2005-03-02 01:14:55

by Larry McVoy

[permalink] [raw]
Subject: [BK] cvs export

A while back someone complained about the CVS exporter because it
sometimes groups a pile of BK changesets into one commit. That's true,
it does.

I've been running tests over the BK tree and I think we can do better.
Here's the scoop: when we do an export we are going from a very bushy
graph structure to a linear graph structure. The BK graph structure
represents what happened in all the BK repos that ever came together,
the CVS graph structure is more like what would happen if all the work had
been done in CVS. What that means in practice is that the linearization
sometimes results in a single CVS commit which has multiple changesets
in it. Pavel or someone complained that the problem with that is that
if you are looking for a bug and you are searching through commits, that
works fine *unless* your bug happens to be in one of the commits which
is really a pile of changesets. Is that accurate Pavel/Andrea/Roman/etc?

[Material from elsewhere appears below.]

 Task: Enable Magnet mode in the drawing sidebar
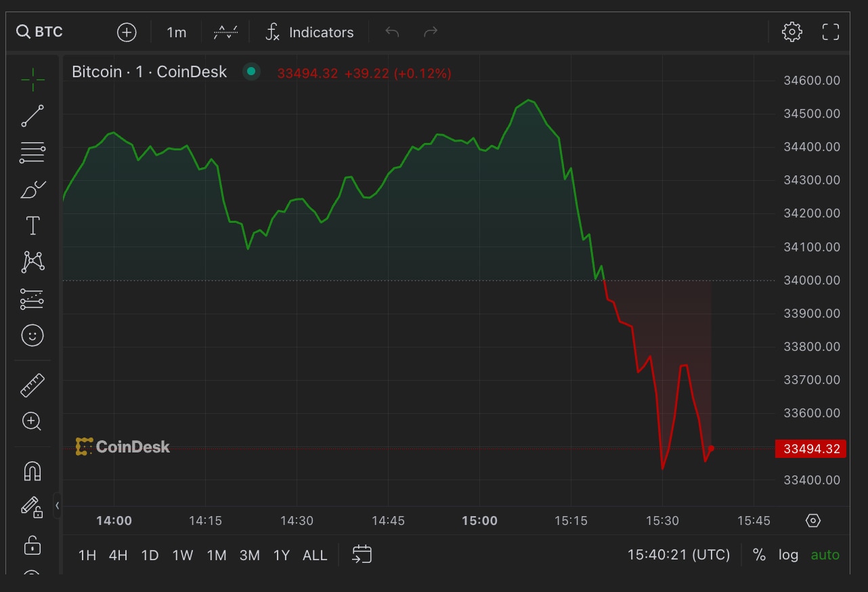click(32, 470)
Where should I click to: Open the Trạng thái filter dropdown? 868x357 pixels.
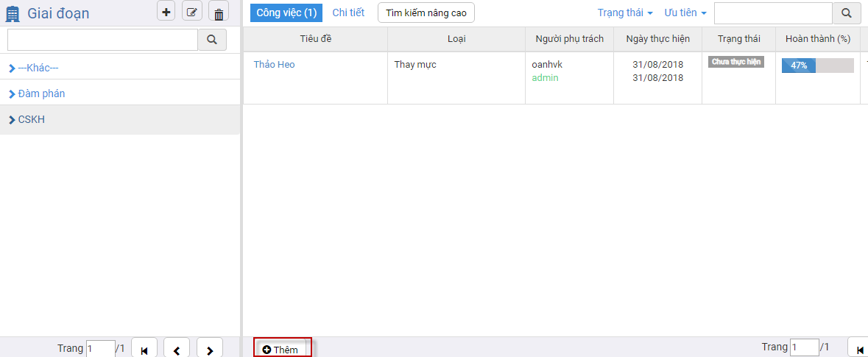(x=624, y=13)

In the last flamefest about BK there was all this fuss that there wasn't
enough info in the CVS export and I think that the problem described
above is the basis for 99% (or maybe 100%) of the flameage. Is that
also accurate?

I tried to point out the following and think it was lost in the noise:
while the repository commits themselves construct a very bushy graph,
the files are not at all bushy, they are extremely linear. So what does
that actually mean? The history of the repository is very parallel,
that's what creates a bushy revision history graph, but in spite of that,
there is very little parallelism in the actual files. The result of
that is that when we do the CVS export, it is true that the number of
commits is about half the number of BK commits. But the number of file
deltas is only 4% less than the number of file deltas in BK.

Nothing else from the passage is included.